The Bahamian travel advisory comes in response to the present situation, and in anticipation of the public holiday on the country’s Independence Day, for which many citizens plan short vacations to the nearby US.
However, the Bahamas was not alone in highlighting its concerns for citizens travelling to the US. On Saturday, the Bahrain Embassy in Washington, D.C. tweeted a warning to its citizens to exercise caution around the protests; the United Arab Emirates issued a similar warning via a special alert.
Please be cautious of protests or crowded areas occurring around the US. Emergencies call the embassy at 202.342.1111 ext9 or 202.297.0537
— Bahrain Embassy (@BahrainEmbDC) July 9, 2016
New Zealand, over the weekend, also issued an advisory note about civil unrest akin to the warnings issued by Bahrain and the U.A.E., stating, “We recommend you avoid all protests and demonstrations as on occasion civil disorder can result.”
Similarly, the government of Australia broadly noted that visiting Australians merely needed to observe normal safety procedures, while also specifically highlighting concerns around the 2014 protests against police aggression. “Australians should avoid locations where protests and demonstrations are taking place, observe any restrictions on movements or curfews set by local authorities, and monitor the media for the latest developments,” said the statement.
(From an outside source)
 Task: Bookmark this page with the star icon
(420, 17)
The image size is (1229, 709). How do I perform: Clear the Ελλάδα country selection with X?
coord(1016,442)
The tone of these recent warnings mimics numerous U.S. State Department warnings against travel to countries like Venezuela, Haiti, Burundi, the Democratic Republic of the Congo, and others, all of which contain some variation of the statement, “Demonstrations, gatherings, and even sporting events that are intended to be peaceful can turn violent without advance warning. U.S. citizens should routinely monitor local media sources and the Internet for reports of demonstrations and unrest, and avoid political rallies, demonstrations, and crowds of any kind.”